The metal sign with the show's logo used in the primary set was auctioned off for charity in July 2020.

| No. | Title | Original release date |
| 1 | "Dorms & Ghoulsmashing" | February 23, 2017 |
A viewer asks for help living with several supposedly-haunted items owned by their roommate, leading the McElroys to call on a pair of paranormal investigators and recreate the scenario by filling a dorm room with as many scary objects as possible, including a haunted clown doll purchased by Justin. Guest Stars: Jonathan Scott and Drew Scott of Property Brothers
| 2 | "Resumes & Jamiroquai's Dad" | February 23, 2017 |
To help a viewer looking to improve his résumé, the McElroys take on as many jobs in a short period as possible, including a minute-long honorary mayorship and a brief period in charge of Safety Town. To prove their methods, Griffin tries to reapply for a job he was dismissed from in his youth, with his brothers also applying for the same position.
| 3 | "Tarantulas & Travis Did a Hit" | February 23, 2017 |
When a viewer asks the McElroys to convince his wife to let him have a pet tarantula, Travis must confront his arachnophobia as the brothers attempt to improve the reputation of tarantulas via a rebranding, an improved social media presence, and a pro-spider parade.
| 4 | "Teens & Your Least Favorite Soda" | February 23, 2017 |
To help a teacher better determine how to maintain her students' interests in class, the McElroys attempt to understand teenagers better by giving themselves "teen names" and practicing trends like dabbing and water bottle flipping. Aided by Justin's teenage sister-in-law Rileigh and her classmates, each brother attempts a different teaching style to connect with the teens. Guest Stars: John Green and Hank Green of Vlogbrothers.
| 5 | "Secret Societies & Apologies to Nathan" | February 23, 2017 |
A viewer asks how to become a member of a secret society, so the McElroys begin an investigation in the hopes of discovering a hidden organization that holds all the power in Huntington. When their search goes cold, the brothers eventually decide to start their own secret society, "The Knights Templar 2: Wacky Wizards".
| 6 | "Candlenights & Vape Ape" | February 23, 2017 |
An attempt to help a viewer with their vaping problem is suddenly interrupted by the unexpected arrival of Candlenights.

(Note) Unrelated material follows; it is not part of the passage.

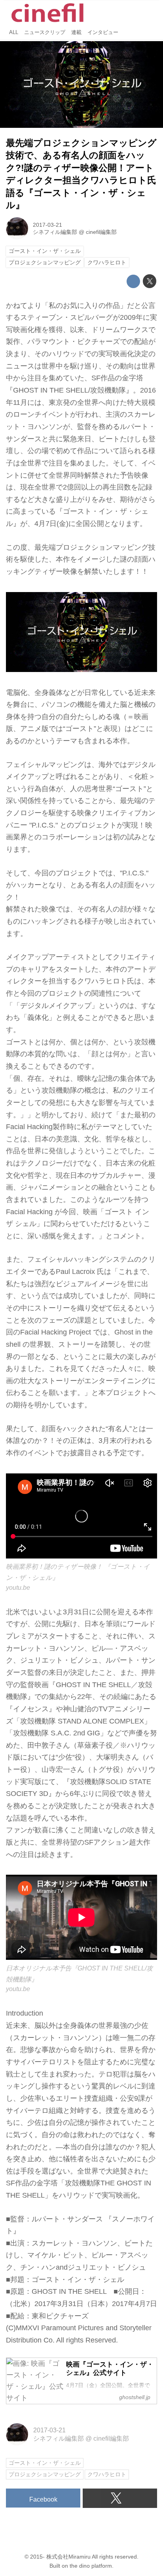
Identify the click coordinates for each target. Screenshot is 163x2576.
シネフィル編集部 (55, 232)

After telling the story of the holiday's origins, the McElroy brothers must band together to organize and prepare for a Candlenights live show in just three days. Guest Stars: Lin-Manuel Miranda and "Weird Al" Yankovic.

==Philanthropy==
Over its history, the show has engaged its fans to support charities in the hosts' hometown of Huntington, West Virginia. In 2014, the show spawned a campaign among fans called MBMBaM Angels, in which fans of the show would buy requested items from the "Empty Stockings" list published by Huntington's Herald-Dispatch. In 2020, the campaign raised over $23,000.

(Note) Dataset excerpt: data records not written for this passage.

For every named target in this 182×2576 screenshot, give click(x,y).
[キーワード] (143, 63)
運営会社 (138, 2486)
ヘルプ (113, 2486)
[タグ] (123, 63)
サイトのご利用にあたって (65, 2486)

In 2020, the brothers sold a sign from their short-lived television show online, raising $3,200 for the local Habitat for Humanity branch.

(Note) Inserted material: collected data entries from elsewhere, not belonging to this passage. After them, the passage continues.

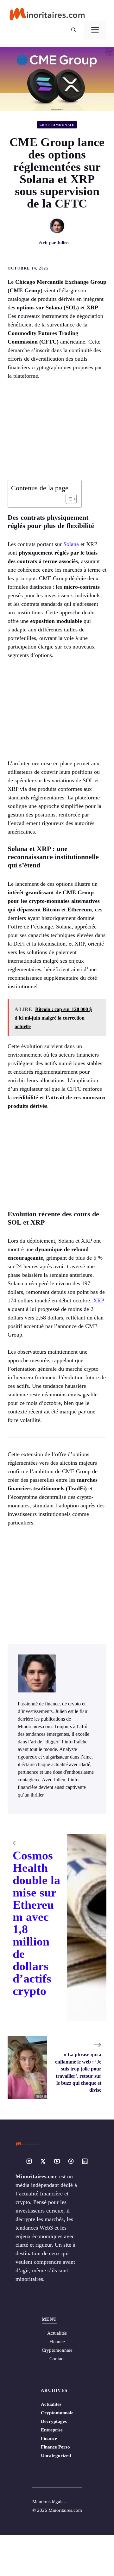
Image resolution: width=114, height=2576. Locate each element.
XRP (98, 1300)
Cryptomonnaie (57, 125)
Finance (57, 2341)
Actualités (51, 2404)
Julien (63, 242)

The brothers also host an extravaganza every year for "Candlenights," a fictional holiday, which is also a major fundraiser. Past shows have supported Recovery Point, a local recovery center for those recovering from addiction, and Big Brothers Big Sisters of South Central West Virginia. The 2019 show at the Keith-Albee Theatre in Huntington raised $46,000 for Harmony House (Huntington), a local organization helping the homeless in Cabell County, West Virginia. The show was originally performed live in Huntington, but due to the COVID-19 pandemic, the 2020 Candlenights show was moved from in-person to an online on-demand event, and all subsequent shows have remained online. While the executive director of Harmony House expected the online show to raise half of the 2019 total, the show raised over $200,000 for the organization. Additionally, Justin McElroy's wife Sydnee and his mother-in-law directly volunteer with the organization.

== Awards ==
My Brother, My Brother and Me won the 2026 iHeartPodcast award for Best Ad Read.